Pro tip: Treat any model loaded with
torch.load()like running an .exe from an email. If you wouldn’t double-click it blindly, don’ttorch.load()it blindly. Pin yourself tosafe_open()from the safetensors library wherever possible.
Edge cases the docs don’t surface
A few traps you’ll only hit in practice:
- Ollama digest mismatches.Issue #8105 documents a verifying-sha256-digest error where the wanted hash doesn’t match the received hash – Ollama requires the full file be downloaded again. On llama3.3 that’s 42 GB with no resume support. Run Ollama pulls on a stable connection or expect to start over.
- The “unsafe” flag is not a block. Hugging Face scans pickle models and marks flagged ones as “unsafe,” but the download stays available. Users can still pull and execute potentially harmful models – the flag is a warning, not a quarantine. (Source: NSFOCUS AI supply chain security analysis.)
- The nullifAI bypass applies to picklescan specifically. If a model passes picklescan with exit 0 but uses a 7z-compressed archive, that exit code is not a clean bill of health – it may simply mean picklescan didn’t recognize the compression format. When in doubt, avoid .bin entirely.
Honest limitations of the “safe download” approach
None of this gets you to zero risk. Three honest gaps:
Hugging Face’s own position is that for existing PyTorch files, the best they can do is flag suspicious-looking ones. Flagging is detection, not prevention – and the nullifAI proof of concept already showed how to evade the detector.

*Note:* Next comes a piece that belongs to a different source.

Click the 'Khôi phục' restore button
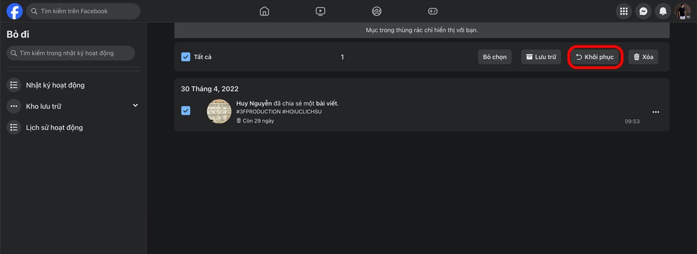The height and width of the screenshot is (254, 697). pyautogui.click(x=595, y=57)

Safetensors only protects against arbitrary code execution at load time. It does nothing about the model’s behavior – a fine-tuned model can still produce backdoored outputs, leak prompts, or misfire on poisoned triggers. That’s a separate problem outside this guide’s scope.
And even with checksums and safetensors, you’re trusting Meta’s signed URL and Hugging Face’s TLS chain. Low-probability, but not zero.
FAQ
Is it safe to use the leaked Llama 1 torrents?
No. Skip them.
Should I always pick safetensors over GGUF?
They’re for different jobs. Safetensors is what you want for full-precision inference and fine-tuning in PyTorch – say, running Llama-3.1-8B-Instruct on a workstation with a 24GB GPU. GGUF is what you want when you’re running quantized weights through llama.cpp or Ollama on consumer hardware. Both are safe-by-design formats (no executable code paths during load), so the choice is about your runtime, not your security posture.
Why does my Hugging Face download sometimes pull pytorch_model.bin even when safetensors exists?
The default huggingface-cli download grabs everything in the repo unless you filter. A common misconception is that the library “prefers” safetensors automatically – it doesn’t, when you’re downloading raw files. Use --include "*.safetensors" to force the safe format. If you’re loading via transformers, the library itself will prefer safetensors when both exist, but downloading raw is a different operation.
Next step: pick one model you’ve already downloaded, find its SHA256 on its Hugging Face page, and run shasum -a 256 against your local copy right now. If you’ve never done this before, the answer to “do my files match?” is sometimes no – and you’ll want to know before you load them.